Starting next school year, Los Altos will pilot a new engineering course called Three Dimensional Design and Prototyping. The class, developed by math teacher Adam Anderson and physics teacher Stephen Hine, will teach students to use machinery to work together and design structures, buildings and other various projects.

Unlike current science and engineering courses at LAHS, Anderson and Hine want to incorporate artistic elements. Three Dimensional Design and Prototyping will give students hands-on experience with official engineering tools and the ability to use their creativity to build and design their own products.

Anderson and Hine want to build off of what Project Lead the Way (PLTW) is teaching students in other engineering classes but give students more freedom in terms of design and projects with Three Dimensional Design and Prototyping. Eventually, they hope this new class will line up with the current curriculum developed by PLTW so that students can take it at the same time as other engineering courses.

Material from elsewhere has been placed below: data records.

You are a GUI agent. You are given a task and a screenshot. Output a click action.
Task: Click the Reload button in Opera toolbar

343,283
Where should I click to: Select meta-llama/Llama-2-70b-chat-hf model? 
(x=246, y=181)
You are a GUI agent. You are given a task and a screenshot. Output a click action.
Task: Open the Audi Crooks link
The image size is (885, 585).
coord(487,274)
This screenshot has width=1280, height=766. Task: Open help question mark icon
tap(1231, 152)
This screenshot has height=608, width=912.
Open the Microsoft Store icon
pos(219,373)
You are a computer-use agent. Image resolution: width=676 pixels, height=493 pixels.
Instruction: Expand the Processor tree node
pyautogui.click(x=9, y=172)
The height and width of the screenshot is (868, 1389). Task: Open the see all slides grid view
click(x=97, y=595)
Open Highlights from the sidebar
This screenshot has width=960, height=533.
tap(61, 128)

“We want to use the same style and hands-on approach, but it’s going to be different from PLTW because PLTW is very strict about what you teach,” Hine said. “We’ll do a lot of similar stuff but it will be more open for us to decide the details. We want to get a lot of student input, what they’re curious about, what they want to build, and what they want to learn how to design.”

Hine and Anderson both completed their teaching credentials at UC Santa Barbara and were inspired by the nearby engineering academy at Dos Pueblos High School to create a workshop space where students can use their imagination to create their own products. With grants from the MVLA Foundation and Google, the teachers obtained advanced workshop tools and machines, such as 3D printers and drills, to bring their idea to fruition.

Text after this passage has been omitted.